Friday, January 21, 2011

Brioche: My Obsession

Brioche. I get a food boner just thinking the word. I'm slightly obsessed with it. When food blogger Tony Tahhan came to visit the CIA we had a great conversation about blogging, bread and especially brioche. He wrote a whole blog post about our conversation.
I love brioche because it is a wonderful wonderful half bread, half butter pastry.  It is so classic, yet so versatile. It can be full fat, half fat, whole wheat, sweet or savory; either way it makes great hamburger buns, french toast, waffles, donuts, pastries and if you feel particularly naughty you can laminate it!(the process of folding butter in between layers of dough)
During my time in back of house Apple Pie Bakery Cafe (APBC), the student run cafe at the Culinary Institute of America, I worked the brioche station. Every morning I was responsible for making a slew of pastries made out of brioche. During my class evaluation with the chef of the cafe, Francisco Migoya, he made a comment to me that brioche is so versatile that you could have an entire bakery of brioche products. I don't know if he saw that light bulb switch on over my head but he planted a seed that day. I had long been an ardent rejecter of any notion that I would one day own my own place. "too much work" I always replied, but secretly, I day-dream about a successful bakery cafe that only sells brioche products. Of course it would have to be somewhere where the customers do not care about butter consumption... maybe if Paula Dean sponsored it...
There are any number of ways that I could make a brioche item for my graduation open house. Since I'm having a hard time picking one, I'll make three. The first is my take on one of the pastries I made at APBC: a brioche fruit tart. The second is a miniature version of the national bread of Belgium: Craquelin. The third is another classic Belgian preparation: a waffle.

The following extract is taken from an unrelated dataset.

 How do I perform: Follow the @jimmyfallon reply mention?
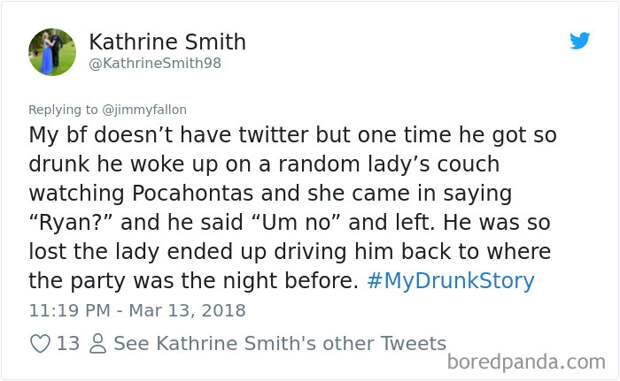(x=144, y=109)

Brioche can be difficult to make at home, you need a strong, powerful mixer. My professional series Kitchen Aid is a very strong mixer, however, every time I make brioche I put it within seconds of overheating and breaking. To give my mixer a break, I usually start the dough in the mixer until it comes together. Then I remove the dough and hand knead the dough to full gluten development.
This can take quite a few minutes and gives my arm muscles an intense work out!
After the dough has reached intense gluten development, I return it to the mixer and start adding butter, small pliable pieces at a time until it is all incorporated.
This is called the window. It shows gluten development. If the dough pulls apart when stretched, the gluten development is light. If you can pull the dough very thinly and see light through the other side without tearing holes in the dough, it has reached full gluten development.
These are the baked Craquelin: brioche wrapped around sugar cubes.